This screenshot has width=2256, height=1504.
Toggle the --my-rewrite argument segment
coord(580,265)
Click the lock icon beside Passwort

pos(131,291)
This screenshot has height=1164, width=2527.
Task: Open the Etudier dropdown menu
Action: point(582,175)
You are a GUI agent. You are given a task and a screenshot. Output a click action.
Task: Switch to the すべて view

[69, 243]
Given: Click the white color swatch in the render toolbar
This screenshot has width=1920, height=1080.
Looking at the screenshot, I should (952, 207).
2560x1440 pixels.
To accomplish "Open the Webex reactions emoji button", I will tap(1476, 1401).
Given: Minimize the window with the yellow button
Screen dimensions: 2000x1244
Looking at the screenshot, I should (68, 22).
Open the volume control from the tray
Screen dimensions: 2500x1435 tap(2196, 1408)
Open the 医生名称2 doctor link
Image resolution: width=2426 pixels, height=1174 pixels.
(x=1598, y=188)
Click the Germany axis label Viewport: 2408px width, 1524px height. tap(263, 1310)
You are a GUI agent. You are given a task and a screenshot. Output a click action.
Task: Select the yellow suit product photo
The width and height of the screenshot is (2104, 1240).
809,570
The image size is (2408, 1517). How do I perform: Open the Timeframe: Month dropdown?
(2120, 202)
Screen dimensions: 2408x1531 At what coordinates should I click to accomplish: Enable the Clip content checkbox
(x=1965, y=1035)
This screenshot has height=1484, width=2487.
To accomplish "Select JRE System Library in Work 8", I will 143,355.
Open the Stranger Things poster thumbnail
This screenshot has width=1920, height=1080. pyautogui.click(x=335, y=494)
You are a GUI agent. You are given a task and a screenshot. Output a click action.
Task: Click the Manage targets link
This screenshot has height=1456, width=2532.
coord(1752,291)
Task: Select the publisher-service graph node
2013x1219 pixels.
****************************************
- **WORK INSTRUCTION**
Everything from the line containing "The width and" to the last line of the material above should be printed exactly, both ends included.

- **SOLVED PROBLEM**
The width and height of the screenshot is (2104, 1240).
809,570
The image size is (2408, 1517). How do I perform: Open the Timeframe: Month dropdown?
(2120, 202)
Screen dimensions: 2408x1531 At what coordinates should I click to accomplish: Enable the Clip content checkbox
(x=1965, y=1035)
This screenshot has height=1484, width=2487.
To accomplish "Select JRE System Library in Work 8", I will 143,355.
Open the Stranger Things poster thumbnail
This screenshot has width=1920, height=1080. pyautogui.click(x=335, y=494)
You are a GUI agent. You are given a task and a screenshot. Output a click action.
Task: Click the Manage targets link
This screenshot has height=1456, width=2532.
coord(1752,291)
Task: Select the publisher-service graph node
2013x1219 pixels.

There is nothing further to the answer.